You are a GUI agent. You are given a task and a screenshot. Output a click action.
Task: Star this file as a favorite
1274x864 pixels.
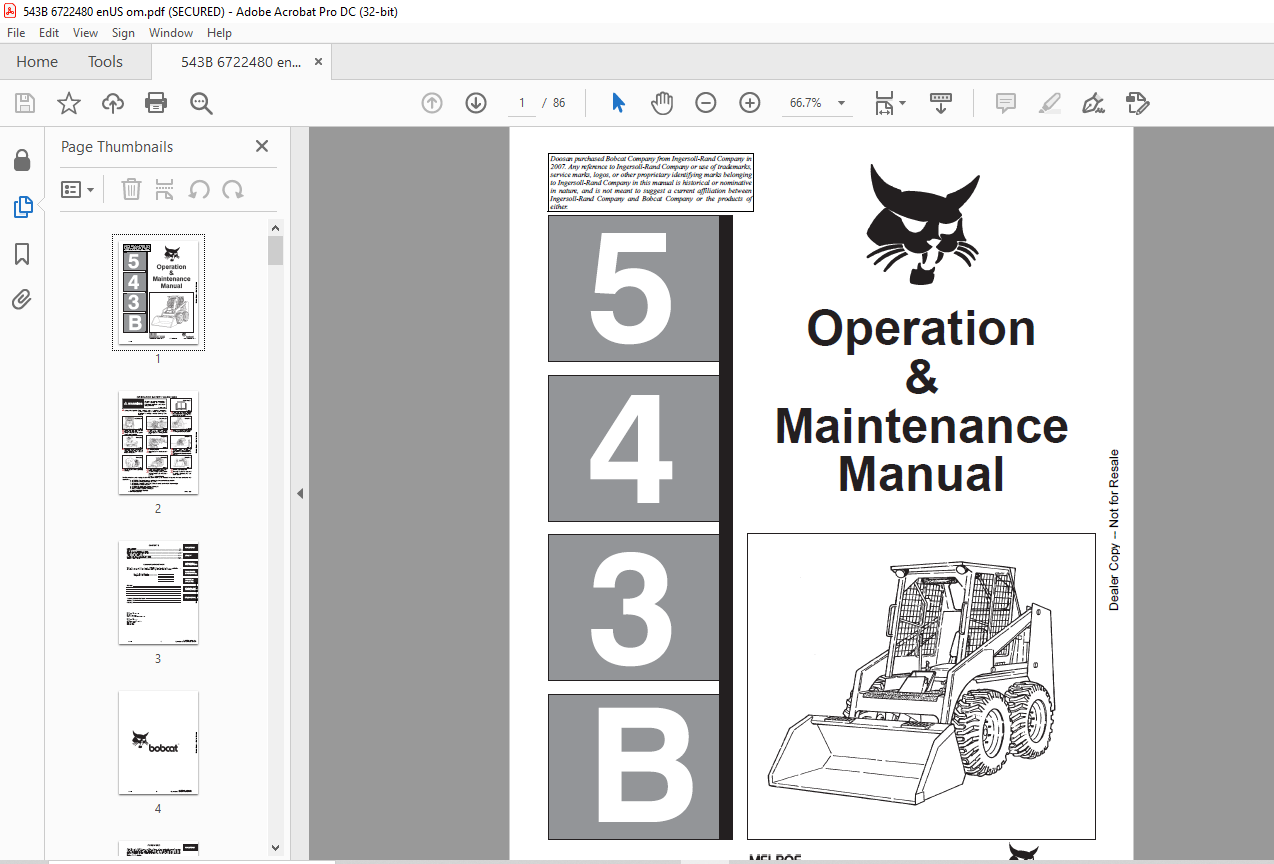[x=68, y=103]
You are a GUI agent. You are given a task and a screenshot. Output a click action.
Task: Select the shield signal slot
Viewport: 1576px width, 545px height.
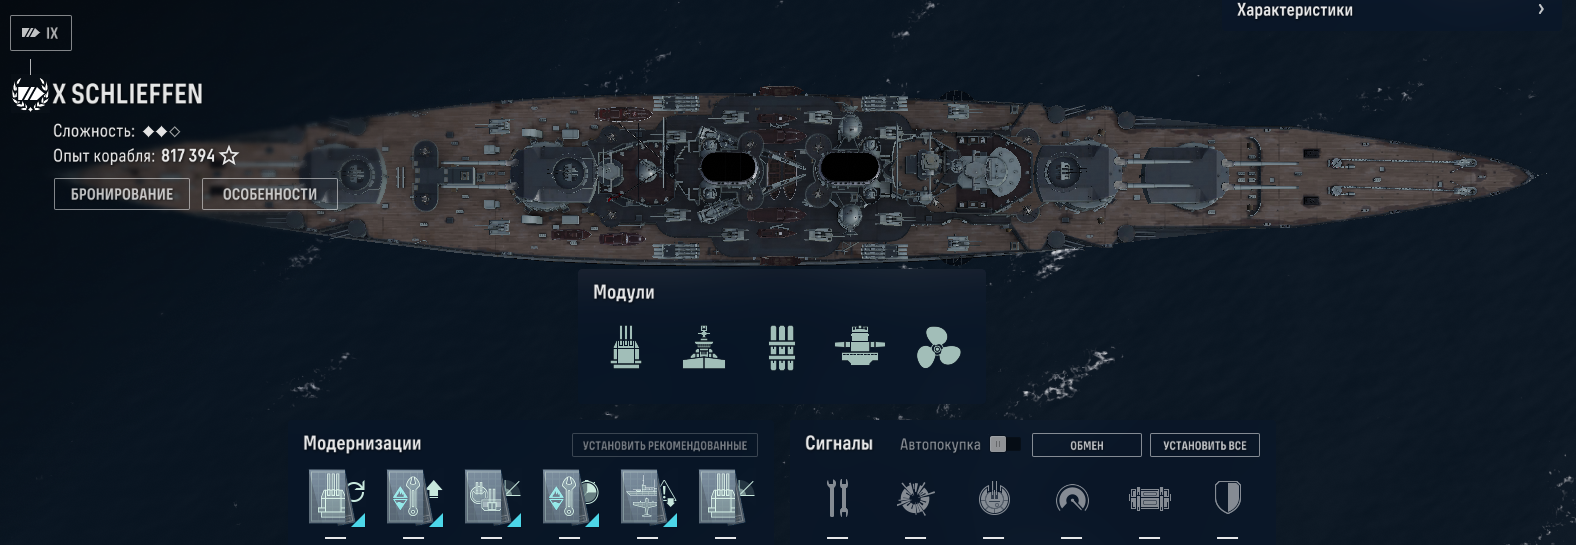pyautogui.click(x=1227, y=497)
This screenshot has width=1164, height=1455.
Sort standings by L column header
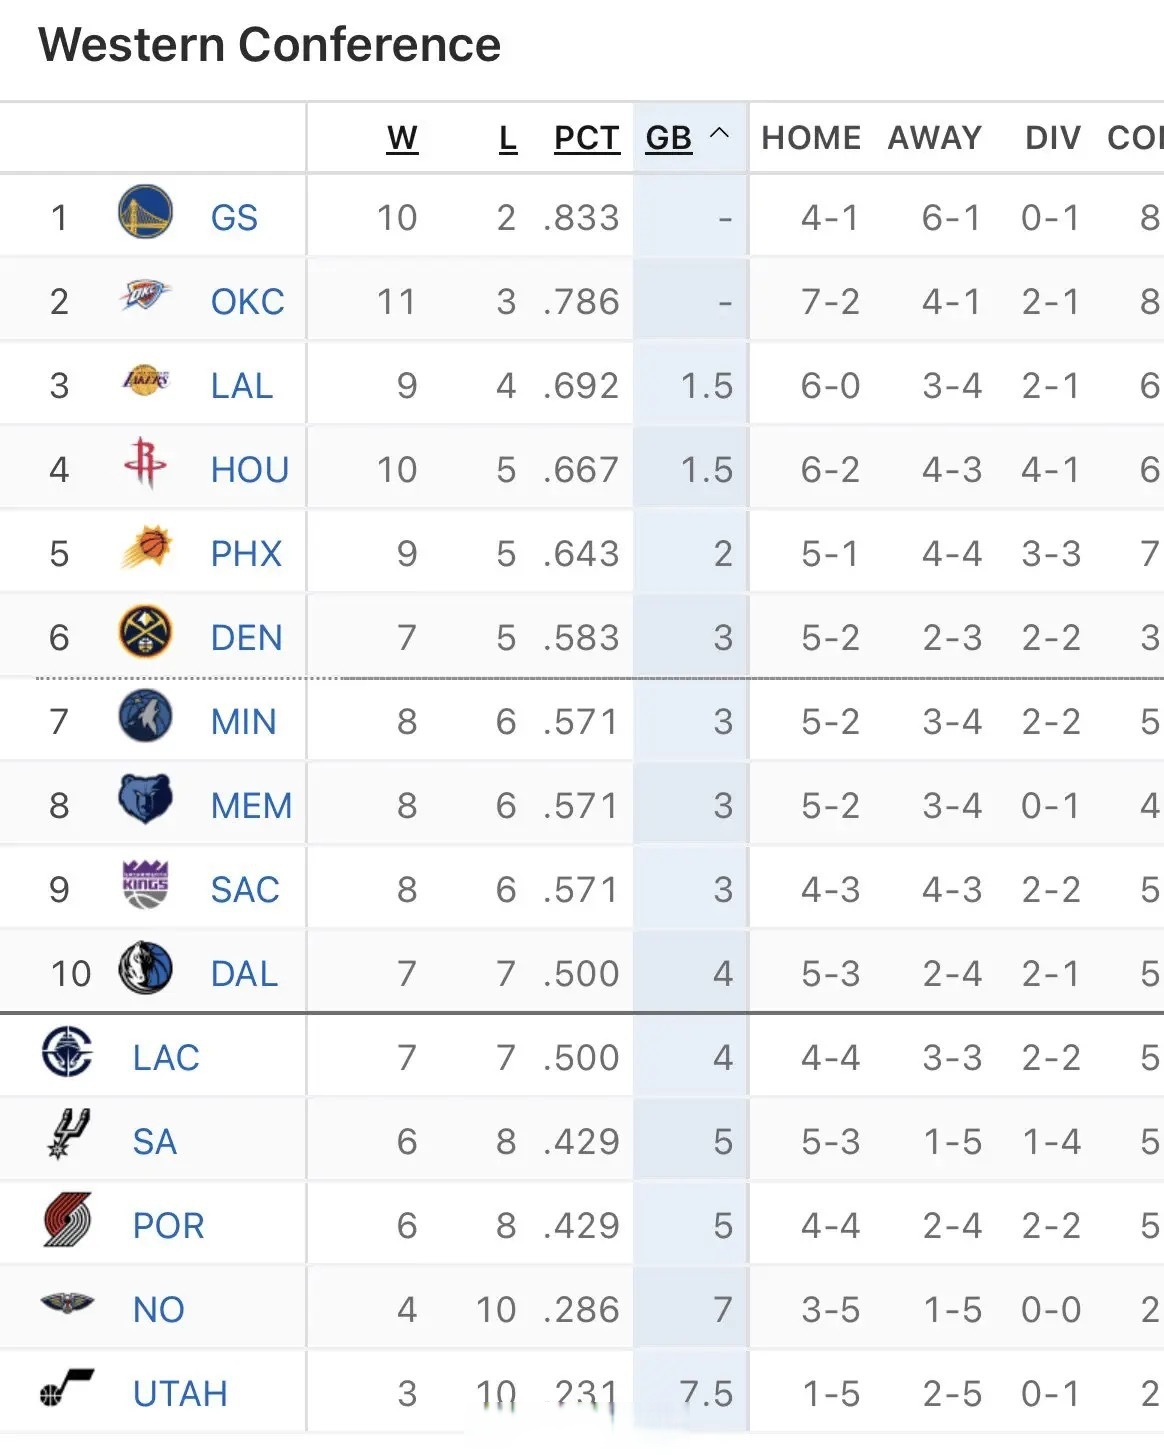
******************************
Word for word, repeat only the lines from the line containing "Task: Star this file as a favorite" through the end of the data, without any pictures.

Task: Star this file as a favorite
1274x864 pixels.
[x=68, y=103]
You are a GUI agent. You are given a task and a screenshot. Output a click action.
Task: Select the shield signal slot
Viewport: 1576px width, 545px height.
pyautogui.click(x=1227, y=497)
This screenshot has width=1164, height=1455.
Sort standings by L column header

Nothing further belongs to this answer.